Lorsque Noun parlait de madame Delmare, Raymon l’écoutait avec un intérêt dont elle ne se méfiait pas.

La journée se passa donc assez paisiblement sans que Noun osât amener la conversation à son véritable but. Enfin, vers le soir, elle fit un effort, et le força de lui déclarer ses intentions.

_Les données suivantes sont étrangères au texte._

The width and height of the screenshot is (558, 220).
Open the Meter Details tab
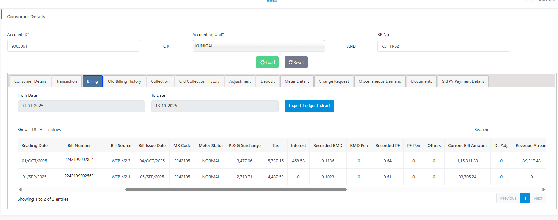(x=296, y=81)
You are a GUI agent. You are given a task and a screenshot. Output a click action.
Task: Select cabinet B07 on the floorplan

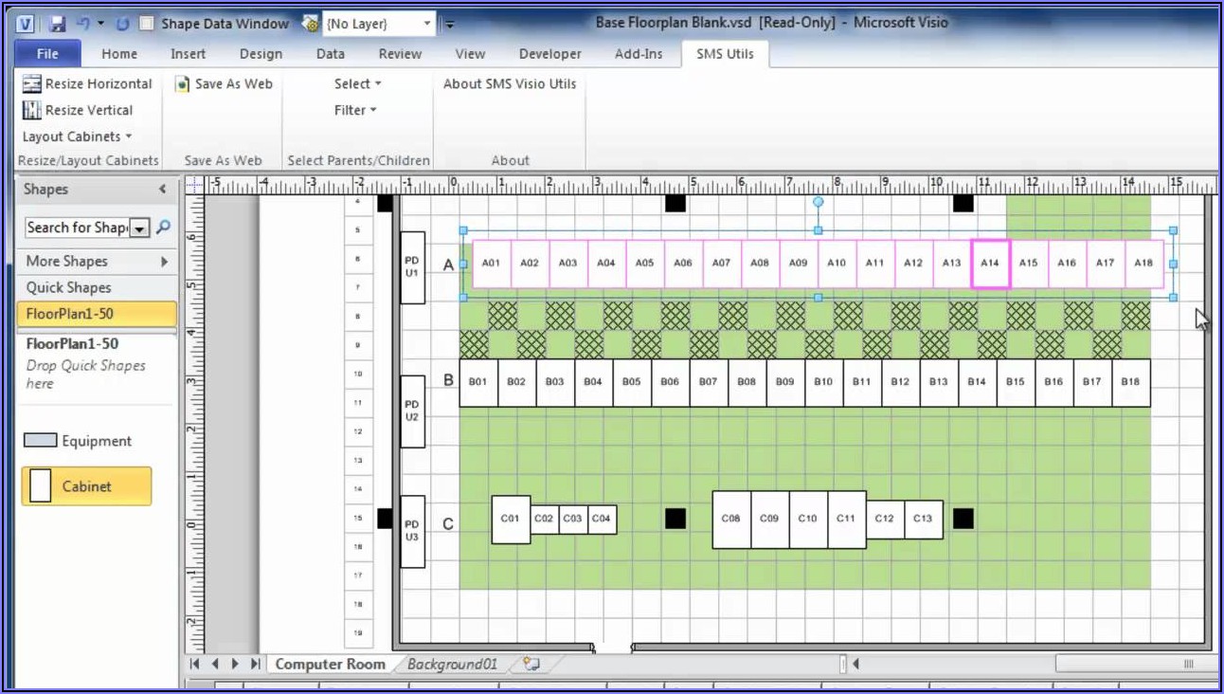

Raymon n’en avait pas d’autre que de se débarrasser d’un témoin dangereux et d’une femme qu’il n’aimait plus. Mais il voulait assurer son sort, et il lui fit en tremblant les offres les plus libérales…

Cet affront fut amer à la pauvre fille ; elle s’arracha les cheveux, et se fût brisé la tête si Raymon n’eût employé la force pour la retenir. Alors, faisant usage de toutes les ressources de langage et d’esprit que la nature lui avait données, il lui fit comprendre que ce n’était pas à elle, mais à l’enfant dont elle allait être mère, qu’il voulait offrir ses secours.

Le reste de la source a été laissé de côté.